ASSIGNMENT
Each line below from the one containing "Manuel Lobo 281, Colonia del Sacramento, Uruguay (273, 726)" through the one containing "4776 (637, 48)" should be output exactly as it stands, and no other line should appear.

RECORDS FOR THE EXERCISE
..........
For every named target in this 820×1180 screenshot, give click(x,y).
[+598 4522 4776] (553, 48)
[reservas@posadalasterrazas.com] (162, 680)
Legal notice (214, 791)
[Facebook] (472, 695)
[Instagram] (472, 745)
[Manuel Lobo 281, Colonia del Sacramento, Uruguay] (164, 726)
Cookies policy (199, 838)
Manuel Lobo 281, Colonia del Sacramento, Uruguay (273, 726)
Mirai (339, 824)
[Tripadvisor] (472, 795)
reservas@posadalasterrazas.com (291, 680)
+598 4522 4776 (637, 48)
..........
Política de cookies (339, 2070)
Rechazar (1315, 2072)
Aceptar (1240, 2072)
..........
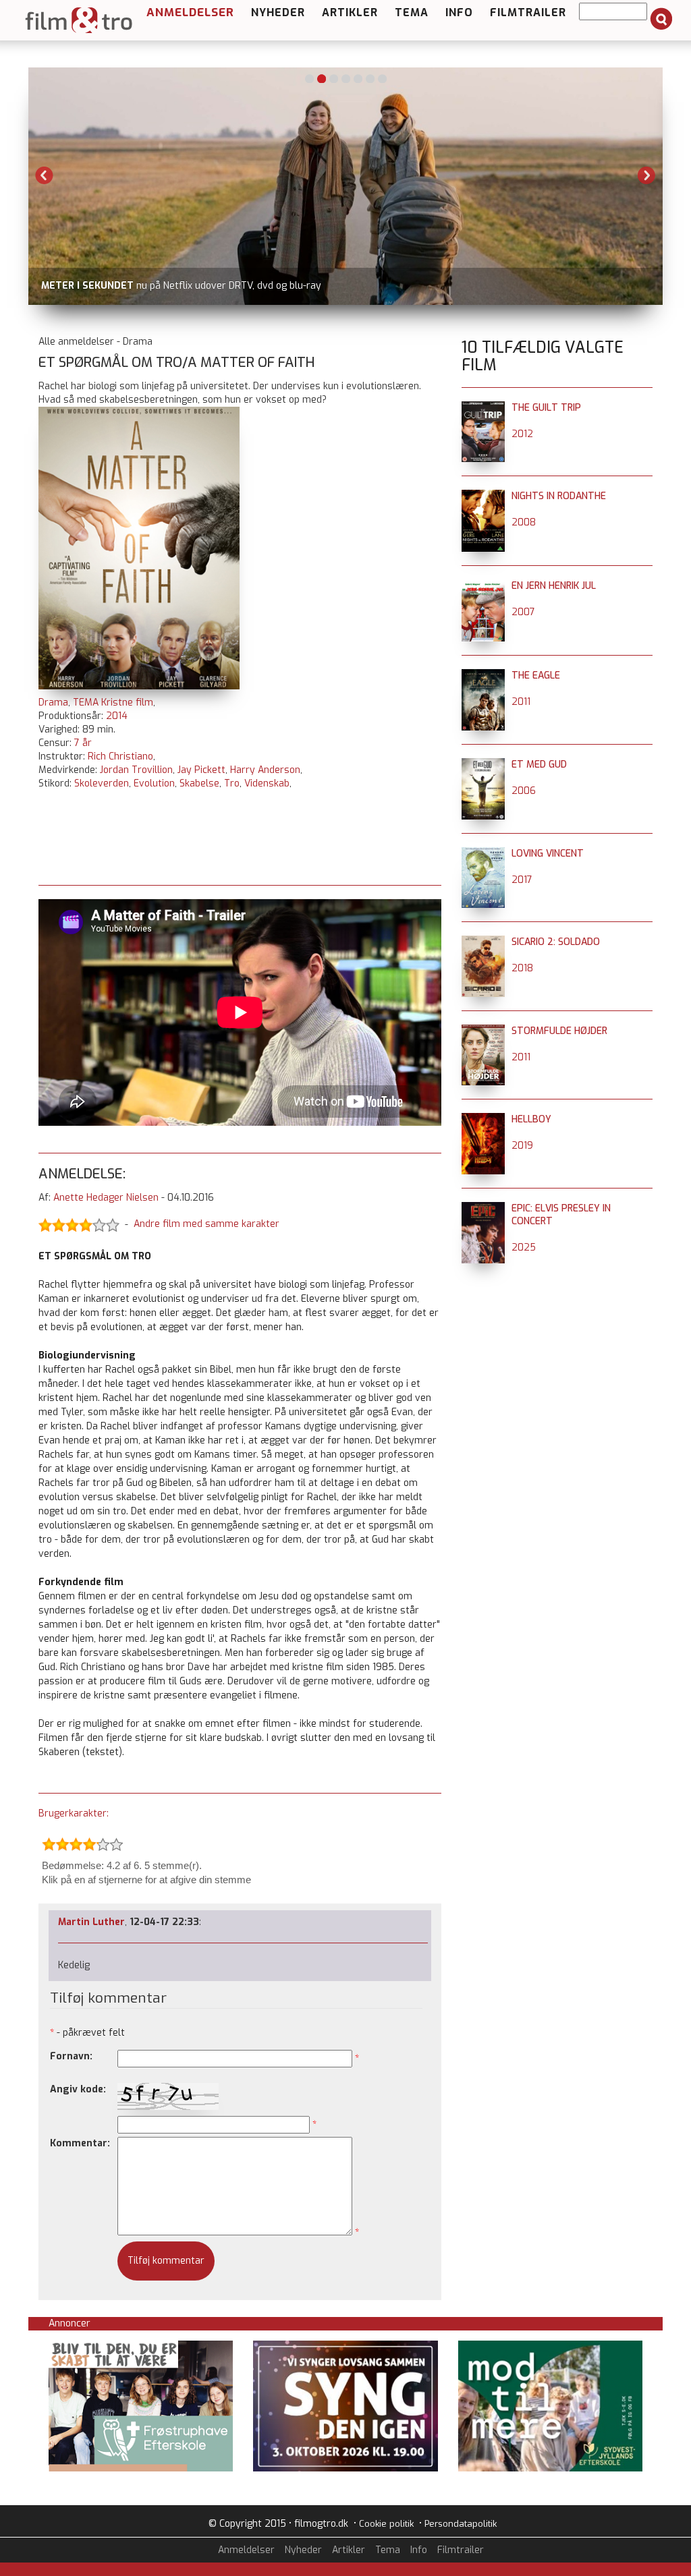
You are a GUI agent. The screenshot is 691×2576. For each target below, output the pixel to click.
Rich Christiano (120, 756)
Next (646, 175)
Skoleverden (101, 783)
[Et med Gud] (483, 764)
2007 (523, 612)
..........
PROBLEM SOLUTION
Manuel Lobo 281, Colonia del Sacramento, Uruguay (273, 726)
Mirai (339, 824)
[Tripadvisor] (472, 795)
reservas@posadalasterrazas.com (291, 680)
+598 4522 4776 (637, 48)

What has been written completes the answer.